**Texto**
╭──
En Buenos Aires hay rincones que parecen detenidos en el tiempo, lugares donde el paso de los años se siente más en los recuerdos que en las paredes. Uno de esos espacios es el Café Ocho Esquinas, un bar con alma tanguera y corazón de barrio que desde 1939 late al ritmo del bandoneón, las charlas largas y el aroma a café recién hecho. Su ubicación ya es un clásico: la esquina de las esquinas, donde se cruzan las avenidas Forest, Álvarez Thomas y Elcano, en esa curiosa “triple frontera” que une a Chacarita, Colegiales y Villa Ortúzar.

El Ocho Esquinas es de esos cafés que no necesitan carteles luminosos para llamar la atención. Basta con su fachada sencilla, debajo de un edificio art déco de dos plantas, y con la atmósfera cálida que se ve desde la vereda. Apenas se cruza la puerta, uno entiende que está entrando a un lugar con historia. La madera, los espejos y las fotos colgadas en las paredes cuentan más que cualquier guía de turismo.
╰──
**Problema a resolver**
Reproduzca fielmente el fragmento del texto sobre el Café Ocho Esquinas que comienza en "El Ocho Esquinas" y termina en "guía de turismo.".

**Datos**
╭──
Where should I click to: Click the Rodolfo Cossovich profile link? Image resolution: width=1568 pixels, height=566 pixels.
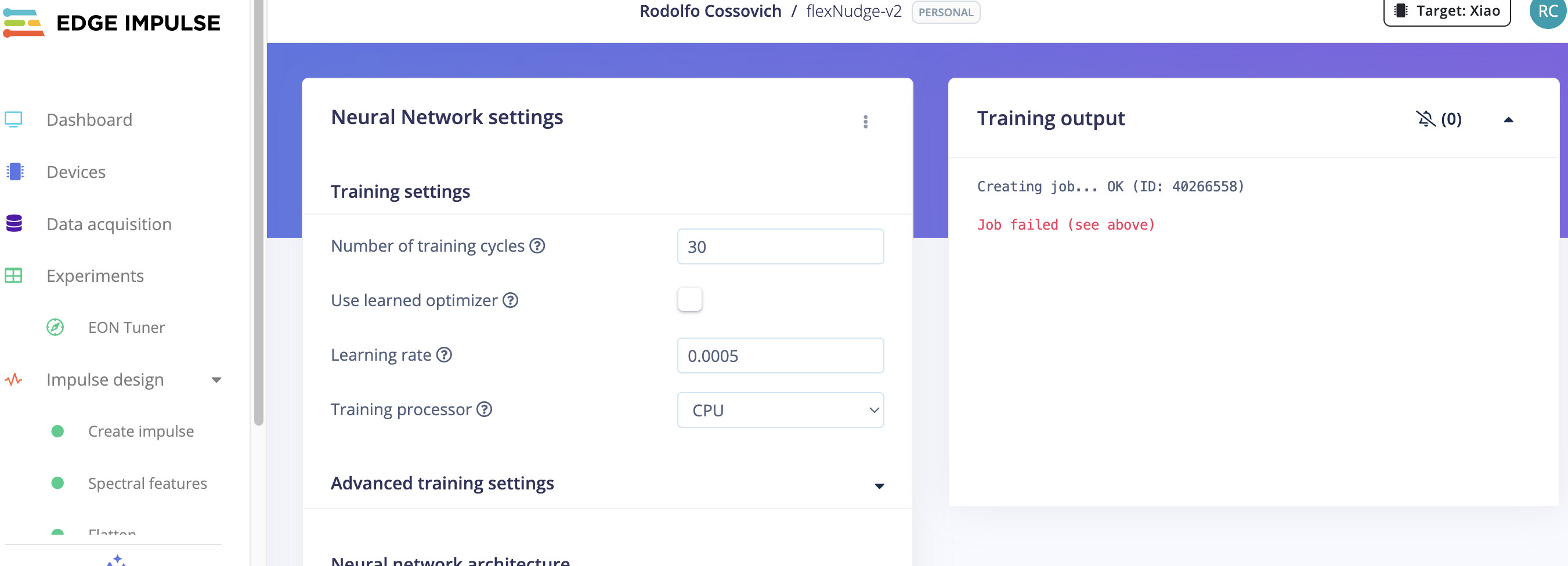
╰──
**Solución**
El Ocho Esquinas es de esos cafés que no necesitan carteles luminosos para llamar la atención. Basta con su fachada sencilla, debajo de un edificio art déco de dos plantas, y con la atmósfera cálida que se ve desde la vereda. Apenas se cruza la puerta, uno entiende que está entrando a un lugar con historia. La madera, los espejos y las fotos colgadas en las paredes cuentan más que cualquier guía de turismo.